INSTRUCTIONS ▸
• a. Answer these questions about the Legal Services Corporation rule notice:
(i) What is the effective date of the rule?
(ii) In what year did the Corporation first issue 45 CFR part 1613?
(iii) Under the Tribal Law and Order Act, what is the new maximum total sentence tribal courts may impose for multiple charges?
• b. Reproduce a section of the Legal Services Corporation rule notice word for word, beginning at the words "DATES: The effective" and stopping after "337-6519 (fax), sdavis@lsc.gov.".

DATES: The effective date of this rule is May 15, 2014.

FOR FURTHER INFORMATION CONTACT: Stefanie K. Davis, Assistant General 
Counsel, Legal Services Corporation, 3333 K Street NW., Washington, DC 
20007, (202) 295-1563 (phone), (202) 337-6519 (fax), sdavis@lsc.gov.

SUPPLEMENTARY INFORMATION:

I. General Authorities and Impetus for Rulemaking

    The Corporation first issued 45 CFR part 1613 in 1976 to implement 
a statutory prohibition on the use of LSC

[[Page 21149]]

funds to provide legal assistance in criminal cases. Section 1007 of 
the LSC Act prohibited the use of LSC funds to provide legal assistance 
``with respect to any criminal proceeding.'' Sec. 1007(b)(2), Public 
Law 93-355, 88 Stat. 383 (42 U.S.C. 2996f(b)(2)). The original section 
1613.2 defined ``criminal proceeding'' as

the adversary judicial proceeding prosecuted by a public officer and 
initiated by a formal complaint, information, or indictment charging 
a person with an offense denominated `criminal' by applicable law 
and punishable by death, imprisonment, or a jail sentence. A 
misdemeanor or lesser offense tried in an Indian tribal court is not 
a `criminal proceeding.'

41 FR 38506, Sept. 10, 1976.

    The following year, Congress amended section 1007(b)(2) of the LSC 
Act to codify the Corporation's exemption of minor crimes in tribal 
courts from the types of criminal proceedings for which LSC funds could 
not be used. Sec. 10(b), Public Law 95-222, 91 Stat. 1620-1623. 
Congress made no further adjustments to the criminal prohibition 
provision until it enacted the Tribal Law and Order Act (TLOA) in 2010.
    The TLOA amended section 1007(b)(2) of the LSC Act to authorize the 
use of LSC funds to provide representation in all criminal proceedings 
before tribal courts. Sec. 235(d), Public Law 111-211, Tit. II, 
Subtitle C, 124 Stat. 2282 (42 U.S.C. 2996f(b)(2)). The TLOA also had 
two major effects on tribal criminal jurisdiction. First, it authorized 
tribal courts to impose longer sentences, increasing the maximum 
duration from up to one year to a total of nine years for multiple 
charges. Sec. 234(a), Public Law 111-211, Tit. II, Subtitle C, 124 
Stat. 2280 (25 U.S.C. 1302(c)(2)). Second, it required tribes 
exercising the expanded sentencing authority ``at the expense of the 
tribal government, [to] provide an indigent defendant the assistance of 
a defense attorney.'' Sec. 234(c)(2), Public Law 111-211, Tit. II, 
Subtitle C, 124 Stat. 2280.

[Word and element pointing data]
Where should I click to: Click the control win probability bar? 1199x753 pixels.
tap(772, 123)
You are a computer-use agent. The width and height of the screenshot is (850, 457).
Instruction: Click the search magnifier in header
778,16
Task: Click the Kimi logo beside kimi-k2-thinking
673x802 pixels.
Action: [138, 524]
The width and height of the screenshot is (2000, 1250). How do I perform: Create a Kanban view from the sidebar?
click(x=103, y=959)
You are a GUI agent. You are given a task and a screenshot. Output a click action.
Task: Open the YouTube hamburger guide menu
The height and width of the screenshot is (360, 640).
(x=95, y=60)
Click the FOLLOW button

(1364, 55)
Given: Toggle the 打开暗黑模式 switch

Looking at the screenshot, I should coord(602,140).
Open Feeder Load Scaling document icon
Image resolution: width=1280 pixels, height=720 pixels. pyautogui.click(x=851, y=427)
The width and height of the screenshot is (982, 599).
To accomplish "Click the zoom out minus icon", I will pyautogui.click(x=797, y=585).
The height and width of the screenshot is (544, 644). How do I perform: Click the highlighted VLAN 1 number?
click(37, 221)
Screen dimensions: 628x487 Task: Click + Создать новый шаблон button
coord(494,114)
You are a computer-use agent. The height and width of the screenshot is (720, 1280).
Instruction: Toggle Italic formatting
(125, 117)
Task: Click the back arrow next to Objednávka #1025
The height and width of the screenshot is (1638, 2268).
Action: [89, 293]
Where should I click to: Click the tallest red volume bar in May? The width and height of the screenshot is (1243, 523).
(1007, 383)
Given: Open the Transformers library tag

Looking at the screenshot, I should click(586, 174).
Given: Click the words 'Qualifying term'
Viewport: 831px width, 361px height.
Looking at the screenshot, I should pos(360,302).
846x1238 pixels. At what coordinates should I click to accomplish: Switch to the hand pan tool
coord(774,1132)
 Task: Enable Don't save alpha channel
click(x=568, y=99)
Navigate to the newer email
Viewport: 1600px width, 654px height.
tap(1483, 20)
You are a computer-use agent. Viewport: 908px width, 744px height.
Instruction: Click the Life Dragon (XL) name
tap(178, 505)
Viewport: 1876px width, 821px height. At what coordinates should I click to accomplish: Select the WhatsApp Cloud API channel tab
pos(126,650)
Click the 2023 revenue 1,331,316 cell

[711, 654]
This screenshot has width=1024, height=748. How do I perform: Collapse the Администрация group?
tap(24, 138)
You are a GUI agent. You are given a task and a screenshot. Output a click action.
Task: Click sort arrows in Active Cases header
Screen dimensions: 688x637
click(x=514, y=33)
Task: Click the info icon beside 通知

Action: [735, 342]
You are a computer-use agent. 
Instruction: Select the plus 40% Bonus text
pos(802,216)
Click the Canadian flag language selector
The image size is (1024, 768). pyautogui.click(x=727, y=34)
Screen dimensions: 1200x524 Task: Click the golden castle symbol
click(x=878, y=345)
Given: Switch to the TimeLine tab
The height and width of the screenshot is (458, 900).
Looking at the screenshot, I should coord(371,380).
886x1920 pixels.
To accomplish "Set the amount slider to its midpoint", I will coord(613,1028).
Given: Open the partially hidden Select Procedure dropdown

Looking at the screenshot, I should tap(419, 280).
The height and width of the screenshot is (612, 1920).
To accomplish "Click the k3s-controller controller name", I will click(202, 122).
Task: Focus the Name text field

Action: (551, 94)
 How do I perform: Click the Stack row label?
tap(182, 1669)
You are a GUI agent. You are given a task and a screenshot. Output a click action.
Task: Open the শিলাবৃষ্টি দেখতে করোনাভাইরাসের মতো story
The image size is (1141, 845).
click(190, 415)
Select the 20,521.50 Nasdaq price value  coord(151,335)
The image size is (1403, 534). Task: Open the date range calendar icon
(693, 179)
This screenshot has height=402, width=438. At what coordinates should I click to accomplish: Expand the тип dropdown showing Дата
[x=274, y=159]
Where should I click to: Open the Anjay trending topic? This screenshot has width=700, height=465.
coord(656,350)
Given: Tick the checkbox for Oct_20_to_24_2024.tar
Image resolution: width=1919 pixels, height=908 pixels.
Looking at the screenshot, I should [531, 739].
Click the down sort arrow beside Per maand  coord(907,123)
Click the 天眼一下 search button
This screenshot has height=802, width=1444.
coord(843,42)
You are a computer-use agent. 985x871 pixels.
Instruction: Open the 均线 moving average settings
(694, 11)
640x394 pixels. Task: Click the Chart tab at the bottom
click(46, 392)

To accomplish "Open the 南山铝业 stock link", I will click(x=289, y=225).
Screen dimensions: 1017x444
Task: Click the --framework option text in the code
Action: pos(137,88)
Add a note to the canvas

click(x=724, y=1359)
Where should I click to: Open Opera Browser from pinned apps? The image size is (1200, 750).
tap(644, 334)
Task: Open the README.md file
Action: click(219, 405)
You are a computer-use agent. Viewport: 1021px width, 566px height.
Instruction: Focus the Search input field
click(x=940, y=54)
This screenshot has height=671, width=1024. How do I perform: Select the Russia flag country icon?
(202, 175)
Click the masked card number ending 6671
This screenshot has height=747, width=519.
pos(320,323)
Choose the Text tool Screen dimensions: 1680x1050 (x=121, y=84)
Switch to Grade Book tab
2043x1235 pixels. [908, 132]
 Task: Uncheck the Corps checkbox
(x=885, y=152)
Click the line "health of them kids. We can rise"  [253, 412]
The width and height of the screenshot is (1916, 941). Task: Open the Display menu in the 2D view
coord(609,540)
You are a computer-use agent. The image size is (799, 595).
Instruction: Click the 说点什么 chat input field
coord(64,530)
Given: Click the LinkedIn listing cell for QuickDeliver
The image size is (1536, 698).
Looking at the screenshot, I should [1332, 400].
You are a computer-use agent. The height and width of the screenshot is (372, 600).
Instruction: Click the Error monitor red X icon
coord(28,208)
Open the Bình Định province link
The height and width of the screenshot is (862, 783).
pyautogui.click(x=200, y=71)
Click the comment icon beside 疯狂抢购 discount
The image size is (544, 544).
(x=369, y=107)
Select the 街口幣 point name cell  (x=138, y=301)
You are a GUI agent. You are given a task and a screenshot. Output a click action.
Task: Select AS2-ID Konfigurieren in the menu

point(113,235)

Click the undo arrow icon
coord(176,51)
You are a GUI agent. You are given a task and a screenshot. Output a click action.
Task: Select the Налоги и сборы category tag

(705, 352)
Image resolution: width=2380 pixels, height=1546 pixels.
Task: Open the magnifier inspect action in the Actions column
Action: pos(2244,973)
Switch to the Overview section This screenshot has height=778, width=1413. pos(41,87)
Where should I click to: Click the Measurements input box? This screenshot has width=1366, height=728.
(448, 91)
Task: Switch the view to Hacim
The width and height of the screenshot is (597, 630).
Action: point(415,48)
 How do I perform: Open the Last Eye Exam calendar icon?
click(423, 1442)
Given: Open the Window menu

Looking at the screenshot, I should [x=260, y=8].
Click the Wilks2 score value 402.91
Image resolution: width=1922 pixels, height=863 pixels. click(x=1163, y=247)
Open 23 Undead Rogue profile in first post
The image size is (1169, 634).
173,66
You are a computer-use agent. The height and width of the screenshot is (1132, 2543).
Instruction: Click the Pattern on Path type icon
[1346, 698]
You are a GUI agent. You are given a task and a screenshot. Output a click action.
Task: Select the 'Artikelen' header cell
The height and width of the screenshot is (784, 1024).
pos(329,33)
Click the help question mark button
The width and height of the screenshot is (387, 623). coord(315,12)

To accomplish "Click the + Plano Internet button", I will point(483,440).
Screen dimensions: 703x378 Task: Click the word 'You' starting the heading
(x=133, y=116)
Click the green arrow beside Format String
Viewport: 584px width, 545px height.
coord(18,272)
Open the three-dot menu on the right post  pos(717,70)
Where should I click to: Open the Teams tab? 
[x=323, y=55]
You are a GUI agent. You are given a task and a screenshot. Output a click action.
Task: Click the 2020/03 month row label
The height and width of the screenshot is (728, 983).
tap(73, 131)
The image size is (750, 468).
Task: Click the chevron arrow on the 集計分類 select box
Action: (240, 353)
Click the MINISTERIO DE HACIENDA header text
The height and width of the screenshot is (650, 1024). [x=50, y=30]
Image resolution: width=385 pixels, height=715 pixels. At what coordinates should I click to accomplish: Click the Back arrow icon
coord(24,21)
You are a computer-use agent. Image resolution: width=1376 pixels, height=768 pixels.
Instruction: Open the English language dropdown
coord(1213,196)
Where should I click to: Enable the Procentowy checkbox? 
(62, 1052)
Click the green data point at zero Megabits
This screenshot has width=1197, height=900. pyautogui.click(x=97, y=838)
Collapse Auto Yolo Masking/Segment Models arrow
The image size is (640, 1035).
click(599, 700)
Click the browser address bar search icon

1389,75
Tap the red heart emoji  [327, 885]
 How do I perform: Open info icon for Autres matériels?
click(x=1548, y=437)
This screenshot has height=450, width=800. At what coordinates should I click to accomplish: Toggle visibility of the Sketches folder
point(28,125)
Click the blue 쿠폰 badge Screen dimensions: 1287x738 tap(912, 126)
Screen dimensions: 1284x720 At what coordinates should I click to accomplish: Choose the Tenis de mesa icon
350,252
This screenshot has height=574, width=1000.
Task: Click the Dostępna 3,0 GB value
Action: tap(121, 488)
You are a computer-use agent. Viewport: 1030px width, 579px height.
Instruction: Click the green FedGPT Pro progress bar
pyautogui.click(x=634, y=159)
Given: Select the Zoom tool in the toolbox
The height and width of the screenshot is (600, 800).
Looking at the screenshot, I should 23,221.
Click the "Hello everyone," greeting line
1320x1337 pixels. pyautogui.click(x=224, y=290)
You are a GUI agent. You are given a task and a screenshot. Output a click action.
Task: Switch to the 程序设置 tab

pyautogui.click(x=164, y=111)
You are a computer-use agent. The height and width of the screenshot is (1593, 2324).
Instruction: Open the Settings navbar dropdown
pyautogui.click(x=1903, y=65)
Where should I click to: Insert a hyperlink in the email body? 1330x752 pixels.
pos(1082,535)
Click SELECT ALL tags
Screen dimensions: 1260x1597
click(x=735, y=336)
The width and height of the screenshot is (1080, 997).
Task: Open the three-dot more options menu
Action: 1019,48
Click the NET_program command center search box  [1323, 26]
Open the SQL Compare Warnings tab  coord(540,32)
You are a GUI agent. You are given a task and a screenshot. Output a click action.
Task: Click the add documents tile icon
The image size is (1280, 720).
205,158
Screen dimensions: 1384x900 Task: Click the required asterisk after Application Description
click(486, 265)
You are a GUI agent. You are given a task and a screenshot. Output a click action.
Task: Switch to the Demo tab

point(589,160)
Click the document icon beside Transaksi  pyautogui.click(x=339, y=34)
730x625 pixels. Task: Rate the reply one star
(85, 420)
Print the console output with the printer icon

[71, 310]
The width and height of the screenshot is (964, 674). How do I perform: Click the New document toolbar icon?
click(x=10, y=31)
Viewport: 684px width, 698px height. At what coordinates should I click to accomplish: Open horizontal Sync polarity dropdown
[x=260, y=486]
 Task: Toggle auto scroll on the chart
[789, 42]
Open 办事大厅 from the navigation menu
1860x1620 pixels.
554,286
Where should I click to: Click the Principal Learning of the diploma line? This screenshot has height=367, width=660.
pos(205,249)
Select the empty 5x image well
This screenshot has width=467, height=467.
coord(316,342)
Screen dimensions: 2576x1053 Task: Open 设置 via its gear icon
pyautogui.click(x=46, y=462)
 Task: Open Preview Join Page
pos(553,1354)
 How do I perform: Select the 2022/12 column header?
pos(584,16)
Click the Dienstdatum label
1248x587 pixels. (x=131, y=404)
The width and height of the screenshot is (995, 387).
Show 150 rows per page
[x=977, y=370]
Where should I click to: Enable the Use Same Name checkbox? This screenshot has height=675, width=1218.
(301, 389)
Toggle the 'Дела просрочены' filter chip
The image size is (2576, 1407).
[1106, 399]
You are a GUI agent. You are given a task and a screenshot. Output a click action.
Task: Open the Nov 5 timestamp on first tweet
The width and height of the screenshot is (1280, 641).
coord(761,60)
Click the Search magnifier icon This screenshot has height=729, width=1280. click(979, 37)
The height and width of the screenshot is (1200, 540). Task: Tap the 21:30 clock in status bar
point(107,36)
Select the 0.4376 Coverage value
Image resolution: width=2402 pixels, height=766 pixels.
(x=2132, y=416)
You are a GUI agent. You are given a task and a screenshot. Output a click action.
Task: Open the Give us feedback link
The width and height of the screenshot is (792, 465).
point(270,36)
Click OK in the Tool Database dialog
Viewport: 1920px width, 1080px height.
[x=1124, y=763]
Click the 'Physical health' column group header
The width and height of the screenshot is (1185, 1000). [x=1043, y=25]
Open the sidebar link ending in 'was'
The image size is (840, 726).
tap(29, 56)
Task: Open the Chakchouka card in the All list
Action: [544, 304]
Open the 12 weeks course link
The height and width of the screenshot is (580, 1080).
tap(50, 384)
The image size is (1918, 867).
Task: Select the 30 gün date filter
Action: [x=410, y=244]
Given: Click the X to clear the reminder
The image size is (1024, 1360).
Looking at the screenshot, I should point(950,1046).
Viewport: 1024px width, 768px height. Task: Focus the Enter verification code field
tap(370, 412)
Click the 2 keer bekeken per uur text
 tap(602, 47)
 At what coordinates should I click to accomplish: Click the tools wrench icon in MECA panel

THE REPLIES ▸
• a.
(i) May 15, 2014
(ii) 1976
(iii) Nine years

• b.
DATES: The effective date of this rule is May 15, 2014.

FOR FURTHER INFORMATION CONTACT: Stefanie K. Davis, Assistant General 
Counsel, Legal Services Corporation, 3333 K Street NW., Washington, DC 
20007, (202) 295-1563 (phone), (202) 337-6519 (fax), sdavis@lsc.gov.